The 400 block is not set up to accept the spider hold down tray that holds the lifter bars in place and also the tops of the lifter bores are not machine flat to accept the lifter bars. The retro-fit roller lifters will have a horizontal bar connecting each pair of lifter to keep them from rotating in the lifter bore. For obvious reasons you cannot have a roller lifter rotating in the bore.

Also the pushrods are shorter on a roller lifter engine since the roller lifters are taller.
 
maybe im just lucky. i got 15.69mpg towing my 18 ft searay this past weekend. and i was doing bout 75 the whole way. not sure but i know you dont need new injectors reprogramed computer. hell i still have stock gears in my truck and ill run with any of your stock 454's. (need to get my gears though) 5.13's for the new 38's. im gona take him for a drive in mine and see what he thinks. if he likes it ill give him the number to my friends machine shop that bored the motor. he's king sh#t in my book.
 
slyguy_22 said:
maybe im just lucky. i got 15.69mpg towing my 18 ft searay this past weekend. and i was doing bout 75 the whole way. not sure but i know you dont need new injectors reprogramed computer. hell i still have stock gears in my truck and ill run with any of your stock 454's. (need to get my gears though) 5.13's for the new 38's. im gona take him for a drive in mine and see what he thinks. if he likes it ill give him the number to my friends machine shop that bored the motor. he's king sh#t in my book.

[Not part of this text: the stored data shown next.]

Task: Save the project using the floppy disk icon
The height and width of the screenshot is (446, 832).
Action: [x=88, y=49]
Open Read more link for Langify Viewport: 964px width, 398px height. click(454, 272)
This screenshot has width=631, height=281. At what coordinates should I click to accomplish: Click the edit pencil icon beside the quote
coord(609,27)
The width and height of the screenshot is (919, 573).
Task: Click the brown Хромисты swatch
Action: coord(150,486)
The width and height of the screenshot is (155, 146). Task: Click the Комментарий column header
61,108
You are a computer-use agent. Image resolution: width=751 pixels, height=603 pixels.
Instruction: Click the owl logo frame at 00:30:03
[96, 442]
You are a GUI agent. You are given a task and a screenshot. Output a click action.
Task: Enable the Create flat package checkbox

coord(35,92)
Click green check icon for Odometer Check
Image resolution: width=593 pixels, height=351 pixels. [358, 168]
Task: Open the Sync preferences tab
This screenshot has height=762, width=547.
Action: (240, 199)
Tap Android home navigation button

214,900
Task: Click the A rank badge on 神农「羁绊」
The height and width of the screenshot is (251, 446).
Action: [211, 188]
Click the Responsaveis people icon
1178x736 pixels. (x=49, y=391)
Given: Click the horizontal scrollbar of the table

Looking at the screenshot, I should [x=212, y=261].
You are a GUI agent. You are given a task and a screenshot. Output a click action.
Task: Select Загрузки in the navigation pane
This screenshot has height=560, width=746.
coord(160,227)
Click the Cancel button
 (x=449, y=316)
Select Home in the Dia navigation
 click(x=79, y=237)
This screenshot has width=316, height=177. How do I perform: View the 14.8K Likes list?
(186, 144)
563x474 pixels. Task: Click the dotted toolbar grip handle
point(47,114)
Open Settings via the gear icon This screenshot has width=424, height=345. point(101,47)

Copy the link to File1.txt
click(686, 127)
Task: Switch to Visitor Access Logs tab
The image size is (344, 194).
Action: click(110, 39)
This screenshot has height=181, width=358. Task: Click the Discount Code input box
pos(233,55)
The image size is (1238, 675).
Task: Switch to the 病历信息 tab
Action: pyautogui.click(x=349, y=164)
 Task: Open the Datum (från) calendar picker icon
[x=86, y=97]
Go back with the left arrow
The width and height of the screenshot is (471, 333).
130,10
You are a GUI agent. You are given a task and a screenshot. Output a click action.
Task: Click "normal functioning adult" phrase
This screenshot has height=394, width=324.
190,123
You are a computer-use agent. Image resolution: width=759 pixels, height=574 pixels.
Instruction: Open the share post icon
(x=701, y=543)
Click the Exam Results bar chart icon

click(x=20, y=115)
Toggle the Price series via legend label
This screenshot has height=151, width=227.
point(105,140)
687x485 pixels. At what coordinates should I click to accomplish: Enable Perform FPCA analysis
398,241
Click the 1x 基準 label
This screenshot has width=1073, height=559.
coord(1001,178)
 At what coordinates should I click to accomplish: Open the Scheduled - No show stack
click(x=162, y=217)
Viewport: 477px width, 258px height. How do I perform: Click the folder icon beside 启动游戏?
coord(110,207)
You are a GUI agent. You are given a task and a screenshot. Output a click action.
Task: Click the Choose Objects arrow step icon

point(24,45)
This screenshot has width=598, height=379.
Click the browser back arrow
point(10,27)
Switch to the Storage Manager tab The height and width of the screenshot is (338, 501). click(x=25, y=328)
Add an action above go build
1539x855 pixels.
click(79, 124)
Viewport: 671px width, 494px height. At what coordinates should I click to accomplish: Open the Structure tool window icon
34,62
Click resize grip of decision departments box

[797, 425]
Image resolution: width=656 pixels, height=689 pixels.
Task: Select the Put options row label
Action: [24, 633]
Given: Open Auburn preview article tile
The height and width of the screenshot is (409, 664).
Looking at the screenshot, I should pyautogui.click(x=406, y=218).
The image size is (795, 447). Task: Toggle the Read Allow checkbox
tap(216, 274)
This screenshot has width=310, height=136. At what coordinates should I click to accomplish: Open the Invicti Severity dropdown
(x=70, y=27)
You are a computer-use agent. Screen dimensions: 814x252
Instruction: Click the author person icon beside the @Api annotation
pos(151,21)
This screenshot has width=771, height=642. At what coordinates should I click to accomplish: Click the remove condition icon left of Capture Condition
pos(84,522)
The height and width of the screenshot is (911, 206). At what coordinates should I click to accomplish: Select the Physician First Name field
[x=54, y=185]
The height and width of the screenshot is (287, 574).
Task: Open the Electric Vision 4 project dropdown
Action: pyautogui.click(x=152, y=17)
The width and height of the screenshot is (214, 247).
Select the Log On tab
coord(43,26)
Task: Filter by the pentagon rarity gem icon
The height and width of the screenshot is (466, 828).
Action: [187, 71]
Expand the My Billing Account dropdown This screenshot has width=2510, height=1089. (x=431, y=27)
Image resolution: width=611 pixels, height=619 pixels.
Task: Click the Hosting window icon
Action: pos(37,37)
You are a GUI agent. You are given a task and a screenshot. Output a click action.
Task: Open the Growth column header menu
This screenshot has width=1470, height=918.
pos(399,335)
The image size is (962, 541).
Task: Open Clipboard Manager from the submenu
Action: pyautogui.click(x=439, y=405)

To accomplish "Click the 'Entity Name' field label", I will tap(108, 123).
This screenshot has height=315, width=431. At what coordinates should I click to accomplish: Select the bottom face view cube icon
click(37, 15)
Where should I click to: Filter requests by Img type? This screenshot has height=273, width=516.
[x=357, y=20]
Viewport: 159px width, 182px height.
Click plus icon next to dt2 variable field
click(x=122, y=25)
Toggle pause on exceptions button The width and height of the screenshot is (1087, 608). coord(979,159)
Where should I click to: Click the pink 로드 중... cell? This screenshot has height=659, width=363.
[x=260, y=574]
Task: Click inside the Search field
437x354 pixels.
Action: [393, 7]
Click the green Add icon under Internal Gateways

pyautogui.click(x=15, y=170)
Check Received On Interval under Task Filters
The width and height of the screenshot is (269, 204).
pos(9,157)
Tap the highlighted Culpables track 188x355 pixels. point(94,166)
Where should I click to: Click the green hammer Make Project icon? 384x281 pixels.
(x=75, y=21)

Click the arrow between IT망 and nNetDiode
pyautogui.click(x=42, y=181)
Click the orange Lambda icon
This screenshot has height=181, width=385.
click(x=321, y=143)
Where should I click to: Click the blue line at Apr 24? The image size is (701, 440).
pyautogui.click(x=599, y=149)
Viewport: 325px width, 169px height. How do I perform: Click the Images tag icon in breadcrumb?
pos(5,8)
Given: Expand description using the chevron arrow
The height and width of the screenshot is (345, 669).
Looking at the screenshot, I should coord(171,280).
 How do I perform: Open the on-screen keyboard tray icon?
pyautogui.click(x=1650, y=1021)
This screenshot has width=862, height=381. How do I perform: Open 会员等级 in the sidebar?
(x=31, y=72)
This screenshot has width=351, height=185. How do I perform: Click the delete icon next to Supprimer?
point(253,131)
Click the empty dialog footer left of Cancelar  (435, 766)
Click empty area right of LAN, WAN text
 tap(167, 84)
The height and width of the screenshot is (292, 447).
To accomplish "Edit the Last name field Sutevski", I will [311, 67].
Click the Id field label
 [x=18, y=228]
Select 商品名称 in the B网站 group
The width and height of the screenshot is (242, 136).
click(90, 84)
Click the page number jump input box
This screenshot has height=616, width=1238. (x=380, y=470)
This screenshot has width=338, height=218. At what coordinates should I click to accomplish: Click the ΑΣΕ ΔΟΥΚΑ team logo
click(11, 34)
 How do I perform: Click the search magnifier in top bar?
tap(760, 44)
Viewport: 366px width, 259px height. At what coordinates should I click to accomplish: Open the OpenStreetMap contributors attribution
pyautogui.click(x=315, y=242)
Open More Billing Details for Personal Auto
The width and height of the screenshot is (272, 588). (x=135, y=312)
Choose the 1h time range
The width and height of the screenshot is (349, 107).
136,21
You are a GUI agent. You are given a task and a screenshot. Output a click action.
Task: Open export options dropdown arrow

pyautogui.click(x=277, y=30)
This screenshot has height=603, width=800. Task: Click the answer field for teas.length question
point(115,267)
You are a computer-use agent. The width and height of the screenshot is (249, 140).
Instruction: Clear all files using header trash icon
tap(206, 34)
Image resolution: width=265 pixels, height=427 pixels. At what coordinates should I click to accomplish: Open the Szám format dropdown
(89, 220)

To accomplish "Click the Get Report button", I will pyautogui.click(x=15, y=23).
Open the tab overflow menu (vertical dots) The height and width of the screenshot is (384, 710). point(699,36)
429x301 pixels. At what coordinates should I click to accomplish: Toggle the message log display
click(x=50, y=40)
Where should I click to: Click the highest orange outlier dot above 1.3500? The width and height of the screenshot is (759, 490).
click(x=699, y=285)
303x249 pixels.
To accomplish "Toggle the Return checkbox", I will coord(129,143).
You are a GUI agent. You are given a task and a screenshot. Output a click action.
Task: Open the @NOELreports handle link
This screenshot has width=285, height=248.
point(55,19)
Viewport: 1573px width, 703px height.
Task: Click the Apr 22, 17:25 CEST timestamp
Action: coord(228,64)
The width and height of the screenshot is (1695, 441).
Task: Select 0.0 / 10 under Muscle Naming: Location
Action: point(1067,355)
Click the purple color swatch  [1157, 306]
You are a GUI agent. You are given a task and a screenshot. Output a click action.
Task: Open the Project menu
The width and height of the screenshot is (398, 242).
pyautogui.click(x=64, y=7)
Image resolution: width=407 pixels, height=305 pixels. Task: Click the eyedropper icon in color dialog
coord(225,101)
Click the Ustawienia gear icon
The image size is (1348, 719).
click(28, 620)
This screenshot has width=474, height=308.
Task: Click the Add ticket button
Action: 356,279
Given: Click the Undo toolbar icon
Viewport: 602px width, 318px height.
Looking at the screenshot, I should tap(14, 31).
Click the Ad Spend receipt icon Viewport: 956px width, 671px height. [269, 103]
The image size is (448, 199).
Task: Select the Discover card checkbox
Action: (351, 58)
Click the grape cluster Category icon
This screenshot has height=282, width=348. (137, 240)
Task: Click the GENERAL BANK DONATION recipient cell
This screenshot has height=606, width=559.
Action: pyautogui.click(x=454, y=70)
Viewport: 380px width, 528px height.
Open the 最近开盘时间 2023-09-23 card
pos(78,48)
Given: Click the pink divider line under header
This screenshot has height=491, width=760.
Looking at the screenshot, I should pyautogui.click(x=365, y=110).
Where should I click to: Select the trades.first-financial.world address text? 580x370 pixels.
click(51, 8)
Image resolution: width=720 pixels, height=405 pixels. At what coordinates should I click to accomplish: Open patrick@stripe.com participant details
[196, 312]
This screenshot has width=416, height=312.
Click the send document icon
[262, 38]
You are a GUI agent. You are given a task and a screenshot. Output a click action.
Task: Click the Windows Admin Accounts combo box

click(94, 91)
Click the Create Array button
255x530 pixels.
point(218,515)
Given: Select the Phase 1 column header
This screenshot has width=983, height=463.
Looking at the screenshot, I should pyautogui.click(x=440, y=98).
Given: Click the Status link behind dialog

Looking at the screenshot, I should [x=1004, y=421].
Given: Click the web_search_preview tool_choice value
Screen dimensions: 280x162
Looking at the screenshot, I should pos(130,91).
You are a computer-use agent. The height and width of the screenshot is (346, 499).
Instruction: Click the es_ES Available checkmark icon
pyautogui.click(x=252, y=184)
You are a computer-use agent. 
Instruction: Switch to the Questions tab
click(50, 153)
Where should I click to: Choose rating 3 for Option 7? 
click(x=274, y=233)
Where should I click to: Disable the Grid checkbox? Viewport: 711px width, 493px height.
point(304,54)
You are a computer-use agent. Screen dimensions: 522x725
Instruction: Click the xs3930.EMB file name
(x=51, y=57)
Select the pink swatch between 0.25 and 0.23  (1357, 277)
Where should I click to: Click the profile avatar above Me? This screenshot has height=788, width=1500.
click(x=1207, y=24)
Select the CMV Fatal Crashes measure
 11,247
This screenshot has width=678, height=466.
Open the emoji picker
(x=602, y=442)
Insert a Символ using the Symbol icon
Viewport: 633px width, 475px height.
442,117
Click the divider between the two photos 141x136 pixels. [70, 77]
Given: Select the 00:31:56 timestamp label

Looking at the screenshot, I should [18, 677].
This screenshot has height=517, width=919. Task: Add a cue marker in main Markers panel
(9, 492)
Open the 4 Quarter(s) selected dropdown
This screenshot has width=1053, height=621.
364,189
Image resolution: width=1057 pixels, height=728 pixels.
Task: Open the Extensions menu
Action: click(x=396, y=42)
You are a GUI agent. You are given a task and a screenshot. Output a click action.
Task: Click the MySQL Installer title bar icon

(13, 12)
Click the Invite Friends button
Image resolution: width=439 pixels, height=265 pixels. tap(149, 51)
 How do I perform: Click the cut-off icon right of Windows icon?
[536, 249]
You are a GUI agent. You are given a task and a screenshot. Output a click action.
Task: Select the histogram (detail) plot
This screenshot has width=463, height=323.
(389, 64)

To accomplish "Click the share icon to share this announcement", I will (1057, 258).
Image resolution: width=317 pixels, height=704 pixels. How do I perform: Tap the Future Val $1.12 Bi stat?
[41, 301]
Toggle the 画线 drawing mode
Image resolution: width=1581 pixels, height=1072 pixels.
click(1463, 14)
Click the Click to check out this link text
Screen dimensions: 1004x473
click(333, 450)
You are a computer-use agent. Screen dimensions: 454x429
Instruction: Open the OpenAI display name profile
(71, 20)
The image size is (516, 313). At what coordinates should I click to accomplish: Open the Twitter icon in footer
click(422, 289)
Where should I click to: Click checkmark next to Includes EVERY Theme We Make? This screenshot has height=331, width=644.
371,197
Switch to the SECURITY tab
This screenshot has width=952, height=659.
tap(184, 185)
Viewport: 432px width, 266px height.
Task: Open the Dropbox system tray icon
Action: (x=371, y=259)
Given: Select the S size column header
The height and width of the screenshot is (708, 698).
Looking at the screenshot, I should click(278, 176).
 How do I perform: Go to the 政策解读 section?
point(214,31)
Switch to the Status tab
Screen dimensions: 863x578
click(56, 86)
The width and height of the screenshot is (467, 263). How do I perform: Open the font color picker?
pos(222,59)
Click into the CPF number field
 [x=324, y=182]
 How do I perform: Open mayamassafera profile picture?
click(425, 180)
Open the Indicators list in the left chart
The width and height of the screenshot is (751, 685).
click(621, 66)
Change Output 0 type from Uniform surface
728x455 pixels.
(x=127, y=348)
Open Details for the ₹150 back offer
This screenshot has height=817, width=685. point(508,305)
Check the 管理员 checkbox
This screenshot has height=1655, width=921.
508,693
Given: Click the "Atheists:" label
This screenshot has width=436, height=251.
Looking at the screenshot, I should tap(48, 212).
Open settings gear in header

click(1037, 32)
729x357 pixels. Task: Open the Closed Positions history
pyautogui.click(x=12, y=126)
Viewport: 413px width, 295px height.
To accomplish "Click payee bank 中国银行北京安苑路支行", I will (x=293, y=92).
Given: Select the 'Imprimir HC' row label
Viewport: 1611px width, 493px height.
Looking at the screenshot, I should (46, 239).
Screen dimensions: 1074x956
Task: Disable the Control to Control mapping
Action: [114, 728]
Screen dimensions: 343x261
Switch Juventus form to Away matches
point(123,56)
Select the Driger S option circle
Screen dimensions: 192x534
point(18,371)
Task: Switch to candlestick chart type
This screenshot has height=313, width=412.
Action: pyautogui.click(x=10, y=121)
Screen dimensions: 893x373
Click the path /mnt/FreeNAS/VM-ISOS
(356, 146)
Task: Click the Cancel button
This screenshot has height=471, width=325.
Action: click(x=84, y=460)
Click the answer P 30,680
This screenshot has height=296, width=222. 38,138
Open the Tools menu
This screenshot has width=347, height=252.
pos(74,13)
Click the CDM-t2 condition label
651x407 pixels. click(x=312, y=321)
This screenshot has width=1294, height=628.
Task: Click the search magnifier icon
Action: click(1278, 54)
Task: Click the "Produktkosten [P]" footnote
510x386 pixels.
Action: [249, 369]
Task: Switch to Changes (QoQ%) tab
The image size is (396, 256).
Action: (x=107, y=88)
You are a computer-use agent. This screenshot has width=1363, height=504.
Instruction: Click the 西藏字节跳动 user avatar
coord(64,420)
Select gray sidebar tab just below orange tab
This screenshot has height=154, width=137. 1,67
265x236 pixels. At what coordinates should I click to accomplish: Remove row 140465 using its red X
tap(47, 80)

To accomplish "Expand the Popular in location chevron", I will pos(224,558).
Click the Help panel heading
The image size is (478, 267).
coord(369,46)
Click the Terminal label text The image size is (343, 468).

Think about how much stronger the motor would feel if you did have the electronics dialed in to make the most of those cubes .......


Tom
 
tarussell said:
Think about how strong the motor would feel if you did have the electronics dialed in to make the most of those cubes .......


Tom

Better yet, think about how much it's going to cost when his engine blows up and he has to do it all over again the RIGHT WAY. Engines run real good when they are running lean, lean means heat and detonation which leads to a big BOOM.
 
4X4HIGH said:
Better yet, think about how much it's going to cost when his engine blows up and he has to do it all over again the RIGHT WAY. Engines run real good when they are running lean, lean means heat and detonation which leads to a big BOOM.


I was gonna mention the whole "lean running" issue but I thought I'd stay clear and not start a fuss . This thread is entertaining !

Tom
 
Good thread, will watch it as I will be building a 400 this winter for the buggy, right now I am collecting parts for a simple build.

Rebuilt 400 complete motor $300.00 (thanks Shawn)
Rebuilt Vortec heads, edelbrock rpm manifold, gaskets, ARP studs $475.00 (thanks craigslist)
I will be using my Bored TBI with adj fuel press regulator that I currently run as well as my decent alum radiator.

I know I will need a tbi to carb plate, new cam, steam holes in vortec heads and new distributor (current has to many miles on it). Maybe some headers.

Should be a fun winter build
 
I put about 8k on my motor before I sold the truck. It didn't get hot, wasn't running lean either. I would drive it on the highway for 4 1/2 hours straight, with the occasion slow poke driver ahead foot to the floor pass. I don't remember the fuel mileage, but would go from NYS to DC and still have 1/4 or more when I got down there. With 9.75 IIRC comopression would run on 87 and wouldn't detonate, even luggin it.